His career continued until his retirement in 1929. He died in Fairfax, California, on July 18, 1933. His wife, Mary van Erp, died four hours later. His son, William van Erp, continued to operate the shop until 1977, when he died.

== Legacy ==
Kenneth Trapp, curator for decorative arts at the Oakland Museum of California summarized van Erp's legacy as follows: "Although most famous for his lamps, many of which are commanding in size and stunning in design, van Erp produced other pieces of such exceptional beauty and strength as to stand unrivaled in American metalwork." Trapp concluded, "Dirk van Erp is widely considered the most important metalsmith of the Arts and Crafts movement"

A copper and mica lamp ca. 1912 - 1915, designed by D'Arcy Gaw and Dirk van Erp, is in the collection of the Metropolitan Museum of Art in New York City. It was donated in 1989 by Charles and Jane Kaufman.

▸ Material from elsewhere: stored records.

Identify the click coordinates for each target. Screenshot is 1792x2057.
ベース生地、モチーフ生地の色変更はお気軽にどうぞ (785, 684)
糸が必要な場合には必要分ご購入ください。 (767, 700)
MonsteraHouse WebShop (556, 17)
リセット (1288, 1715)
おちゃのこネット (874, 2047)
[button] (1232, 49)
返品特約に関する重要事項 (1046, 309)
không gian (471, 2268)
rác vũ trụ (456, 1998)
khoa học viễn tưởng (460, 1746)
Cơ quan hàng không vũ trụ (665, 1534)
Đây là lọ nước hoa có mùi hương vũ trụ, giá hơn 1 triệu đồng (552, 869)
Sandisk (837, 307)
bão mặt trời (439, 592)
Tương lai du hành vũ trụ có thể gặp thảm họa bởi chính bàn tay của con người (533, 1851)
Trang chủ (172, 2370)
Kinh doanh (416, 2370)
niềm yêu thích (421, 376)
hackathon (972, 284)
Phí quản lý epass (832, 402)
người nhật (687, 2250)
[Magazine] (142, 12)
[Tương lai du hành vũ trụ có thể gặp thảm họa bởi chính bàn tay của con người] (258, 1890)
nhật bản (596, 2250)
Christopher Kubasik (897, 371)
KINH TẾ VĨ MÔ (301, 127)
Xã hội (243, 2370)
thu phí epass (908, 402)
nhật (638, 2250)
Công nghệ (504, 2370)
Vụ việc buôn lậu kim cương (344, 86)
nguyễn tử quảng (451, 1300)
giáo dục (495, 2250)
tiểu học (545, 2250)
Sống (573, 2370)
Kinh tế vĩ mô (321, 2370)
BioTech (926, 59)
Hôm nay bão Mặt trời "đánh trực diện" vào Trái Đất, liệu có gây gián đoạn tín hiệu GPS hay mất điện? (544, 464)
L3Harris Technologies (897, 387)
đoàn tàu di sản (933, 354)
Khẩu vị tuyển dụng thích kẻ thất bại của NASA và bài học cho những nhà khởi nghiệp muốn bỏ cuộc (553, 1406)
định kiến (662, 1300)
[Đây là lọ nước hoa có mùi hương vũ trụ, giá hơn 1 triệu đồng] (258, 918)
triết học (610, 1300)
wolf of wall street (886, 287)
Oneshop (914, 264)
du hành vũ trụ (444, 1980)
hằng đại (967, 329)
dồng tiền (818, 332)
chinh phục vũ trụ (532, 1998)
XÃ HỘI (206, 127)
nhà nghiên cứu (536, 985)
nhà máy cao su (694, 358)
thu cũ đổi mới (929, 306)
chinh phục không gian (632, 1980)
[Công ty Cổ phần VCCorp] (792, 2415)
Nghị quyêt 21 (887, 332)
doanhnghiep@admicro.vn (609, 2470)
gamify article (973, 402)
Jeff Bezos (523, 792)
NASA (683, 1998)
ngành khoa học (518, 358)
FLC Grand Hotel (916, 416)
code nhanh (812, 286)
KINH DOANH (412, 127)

In June, 2002, a copper and mica lamp designed by D'Arcy Gaw and made by Dirk van Erp was sold for US$180,000 at Craftsman Auctions in Lambertville, New Jersey. A van Erp copper vase sold for US$36,000 at the same auction.

On July 28, 2007, appraiser David Rago discussed a Dirk van Erp lamp on a segment of the Public Broadcasting Service series Antiques Roadshow filmed in Louisville, Kentucky. The value of the copper and mica lamp made around 1912 was estimated at US$40,000 to $50,000.

Van Erp's designs are widely emulated in reproductions on the present day market, in a wide range from high quality hand crafted work to lesser quality mass produced lookalikes.